Agosto 2001

O mar de gente que pulula pelas ruas da grande cidade deixa-me cada vez mais indiferente. Ainda ontem não sequer me espantei com uma Drag Queen que vi no metro, e que exibia quatro piercings faciais e vestia uma camisola rosa florescente bem justa. É já quase natural ver gente gira e/ou exótica e deixo o meu provincianismo de lado. As grandes cidades tem a característica estranha de assimilarem e banalizarem qualquer excentricidade a ponto de ser a coisa mais natural do mundo. Qualquer um pode passar despercebido. Mas por outro lado há o indigente na esquina que dorme debaixo de um cartão e é ignorado como se fosse a coisa mais natural do mundo.

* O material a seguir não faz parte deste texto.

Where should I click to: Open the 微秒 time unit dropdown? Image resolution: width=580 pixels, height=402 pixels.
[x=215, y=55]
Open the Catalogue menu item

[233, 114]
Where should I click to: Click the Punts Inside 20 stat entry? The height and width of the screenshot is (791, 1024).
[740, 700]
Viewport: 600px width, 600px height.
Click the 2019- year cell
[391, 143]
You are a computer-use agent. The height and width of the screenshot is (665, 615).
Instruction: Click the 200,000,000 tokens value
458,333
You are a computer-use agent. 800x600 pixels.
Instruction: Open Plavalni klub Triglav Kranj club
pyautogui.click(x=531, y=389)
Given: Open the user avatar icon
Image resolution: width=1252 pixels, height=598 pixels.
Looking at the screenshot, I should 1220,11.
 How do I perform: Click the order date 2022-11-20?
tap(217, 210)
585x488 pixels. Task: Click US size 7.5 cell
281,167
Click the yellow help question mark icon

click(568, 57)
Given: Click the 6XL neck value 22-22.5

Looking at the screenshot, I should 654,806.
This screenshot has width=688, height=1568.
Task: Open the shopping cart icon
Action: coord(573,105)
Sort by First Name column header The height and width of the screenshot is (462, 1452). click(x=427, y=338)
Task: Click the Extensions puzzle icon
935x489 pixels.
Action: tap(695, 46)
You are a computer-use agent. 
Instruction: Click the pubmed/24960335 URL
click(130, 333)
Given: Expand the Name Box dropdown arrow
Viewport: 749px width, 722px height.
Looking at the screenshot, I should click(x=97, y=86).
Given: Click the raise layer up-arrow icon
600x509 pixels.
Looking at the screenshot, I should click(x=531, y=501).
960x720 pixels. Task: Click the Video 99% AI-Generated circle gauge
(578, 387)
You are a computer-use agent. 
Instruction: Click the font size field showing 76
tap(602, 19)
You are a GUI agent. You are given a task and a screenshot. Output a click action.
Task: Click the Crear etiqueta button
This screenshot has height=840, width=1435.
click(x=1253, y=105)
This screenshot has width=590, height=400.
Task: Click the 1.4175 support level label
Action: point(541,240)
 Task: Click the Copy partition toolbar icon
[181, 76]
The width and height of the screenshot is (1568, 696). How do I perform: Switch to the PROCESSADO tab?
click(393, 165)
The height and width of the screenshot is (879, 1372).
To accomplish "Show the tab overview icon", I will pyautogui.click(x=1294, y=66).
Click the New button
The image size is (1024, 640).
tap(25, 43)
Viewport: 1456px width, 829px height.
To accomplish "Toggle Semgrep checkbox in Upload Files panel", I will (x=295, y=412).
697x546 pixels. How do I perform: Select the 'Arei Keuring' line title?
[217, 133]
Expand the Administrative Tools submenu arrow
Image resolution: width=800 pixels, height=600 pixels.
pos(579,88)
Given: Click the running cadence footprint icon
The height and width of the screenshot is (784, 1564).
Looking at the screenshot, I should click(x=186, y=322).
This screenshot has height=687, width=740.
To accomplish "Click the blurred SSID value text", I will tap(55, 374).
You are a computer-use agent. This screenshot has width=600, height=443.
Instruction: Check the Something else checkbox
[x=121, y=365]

Ambos são efeitos secundários do formigueiro em larga escala que é esta cidade. Não gosto de ser formiga.

E. e Ma. estão felizes e foi bom estar com eles. telefonei a M. e soube que está a tentar cativar uma amiga. Faz essa!, como diria o meu irmão.
Falei com X. e fiquei contente pois é sempre optimo ouvir uma palavra amiga. X. acaba sempre por me dar alento
S. tá em mudanças. Tenho pena de falar pouco com S. ultimamente.

A noite de ontem foi cheia de supresas. Parece que descobri um pouso fixo na grande cidade num local calmo e até típico. Custa a crer que não tem um catch

O fim de semana que ainda vem lonje pode já estar ocupado com um belo programa…

60 anos é uma data bonita. Pergunto-me se chego aos 60 e se chegar se ainda vou estar capaz de aproveitar a vida. Não gostava de me tornar um velho senil, mas o gosto que tenho na vida não me permite pensar de forma diferente.